My son said his friend’s parents took him to Disney World for getting good grades and suddenly I’m not angry about his C- in math anymore.
Playing dead will not discourage an attacking vulture.
I’m not sure what I did wrong but the pile of LEGOs left on the bath mat while I was in the shower seems like some kind of threat.
I cleaned my bathroom mirror 3 times, only to realize the smudge was chocolate smeared on my face from two days ago.
*trying to sound cool to my son at dinner* bruh these vegetables be good AF
I ducked into a crowd of guys bro hugging as they left the bar, they didn’t notice the stranger in their midst and I’m feeling so loved rn.
[barbershop]
ME: *walks in holding up a wanted poster* hi can you make me look like uhhh not this
[sound of sirens outside getting louder]
*sweating* …quickly
*makes breakfast for two
*eats both of them
[pitching movie]
“It’s Titanic…”
Go on
“from the iceberg’s perspective”
holy shit
One of my buddies lost his right arm in a car accident which is a huge bummer, so much money wasted on tattoos
Girl, are you a glass of water because I think you’re about to throw yourself at me.
interviewer: would u say ur driven
[cut to my mom waiting in the parking lot to drive me home]
me: oh yes
I bought the wrong kind of compass. Now I’m lost in the middle of nowhere drawing perfect circles.
Roses are red
Violets are blue…
My kid: I’M NOT GOING TO BED!
Prison guard: *pinches bridge of nose* Again, this is not up to you.

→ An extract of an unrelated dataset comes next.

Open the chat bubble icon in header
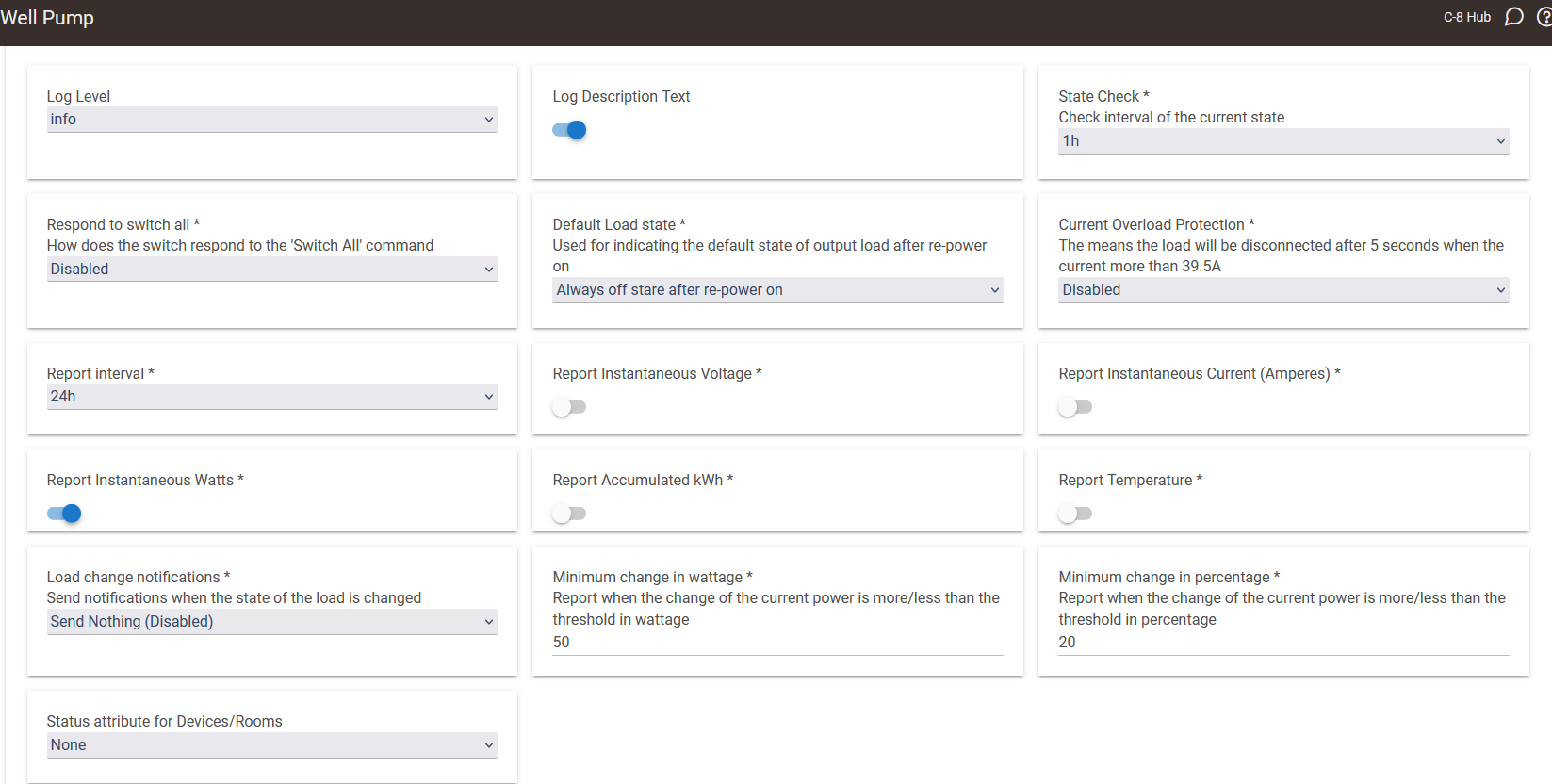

no bullshit scientists really nailed it when they named the big toe
[interrogation]
COP: So you play the tuba do ya?
“No, the violin”
COP: Treble maker eh?
Did you know cats often bite as a sign of affection and not because they want to murder you
Cats: no it’s murder
my daughter was wearing a flannel hoodie so I said “hey, the 90’s called” and she replied “yeah cause they couldn’t text” and godDAMMIT I’m getting really tired of my kids owning me
Me, at food counter: Those bacon burger sliders look delicious, 3 please .
Her: Sir, those are calves and piglets & this is a petting zoo!
I’ve been using special shampoo and I’ve noticed my hair is stronger, it benched 240lbs the other day
In the lobby of an office building in Toronto. I guess to make sure employees are flooded with resentment the instant they walk in the door?
I don’t think I’m cut out for parenting.
– me, with four kids, ages 14 to 23.
In a bad place rn, not mentally just flying over Birmingham
I’ll never get picked for jury duty because I’d be the one on trial…..
Don’t go in the woods alone.
Always bring a slower friend.
My ex boyfriend listens to Christmas music year round and that’s not even the worst thing about him.